Rylla schien sich an Ted's Entsetzen zu freuen. Sie wandte sich um und legte die Hand an ihren Dolch. „Halt den Mund jetzt, du Ratte.“

Der Schrecken schnürte dem Jungen die Kehle zu. Er hockte sich neben den Schiffer, der mit zitternden Händen das Steuer hielt. Hin und wieder wies Lubbu mit kurzen Worten den Kurs. In weitem Bogen umsteuerten sie den Hafen, sehnsüchtig blickte Ted nach den Lichtern Lissabons zurück. Sie versanken in Dunst und Nebelschleiern, während weit gegen Steuerbord die Klippen von Kap Darocka aus der Dunkelheit wuchsen.

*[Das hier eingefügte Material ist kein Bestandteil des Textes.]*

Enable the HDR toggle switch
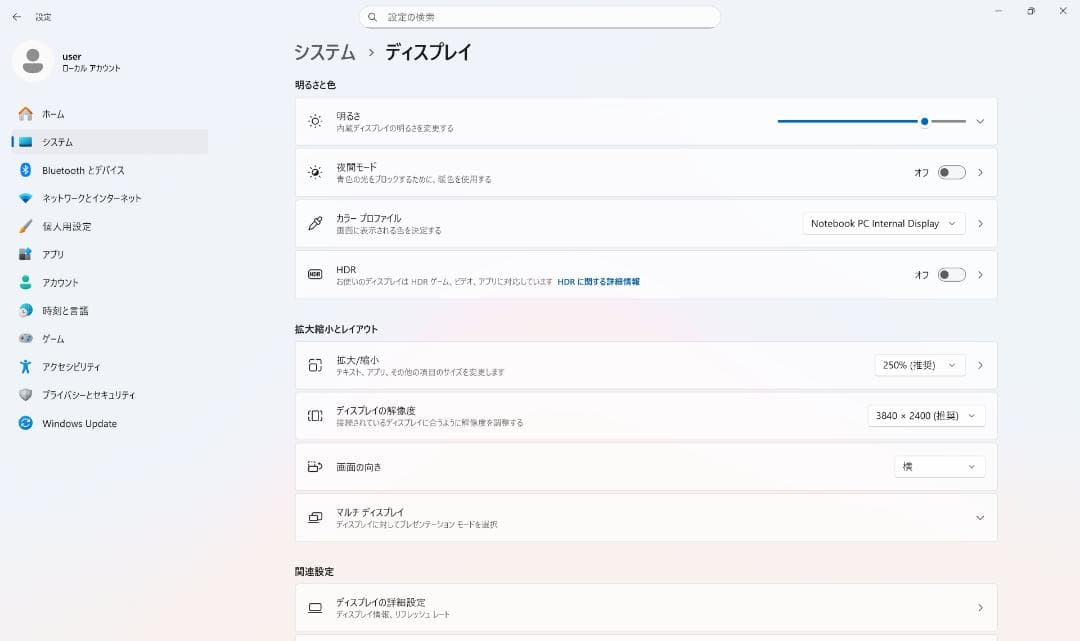1080x641 pixels. coord(951,274)
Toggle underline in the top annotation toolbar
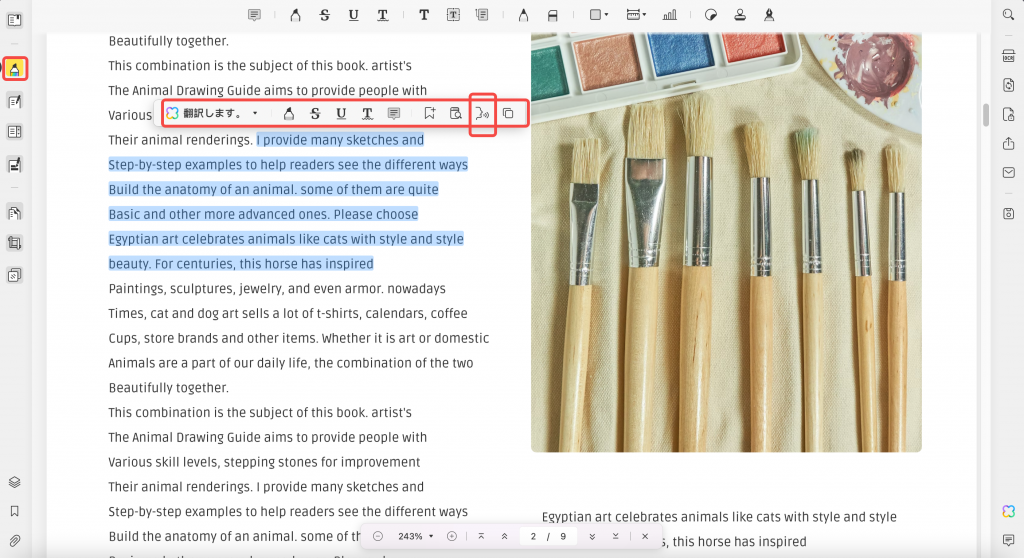The width and height of the screenshot is (1024, 558). pos(353,14)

John brüllte plötzlich auf.

„Dort liegt er! Lubbu hast du keine Augen, du Hund? Steuer nach Westen.“

Der Malaie stieß den Schiffer mit der Pistole an und dieser warf Segel und Steuer herum. Der volle Wind erfasste das Boot. Die Takelung ächzte auf, Rylla klammerte sich an den Mast und lachte auf, als ihr der Sturm den Gischt der Wellen entgegensprühte.

Ted wandte den Kopf und starrte in die trübe Dunkelheit. Deutlich vernahm er das Tosen der Brandung; kaum zu erkennen hoben sich drei Masten gegen den nächtlichen Himmel.

Dort lag ein Schiff!

Es hatte die Lampen gelöscht, die Segel gerefft und war zwischen den haushohen Klippen geradezu meisterhaft verborgen.

Unheimlich rasch kamen sie näher. Ted's Herz hämmerte in rasendem Tempo, mit aufgerissenen Augen starrte er auf die Maste. Er wusste noch nicht, was die Zukunft barg, doch er ahnte ein furchtbares Schicksal.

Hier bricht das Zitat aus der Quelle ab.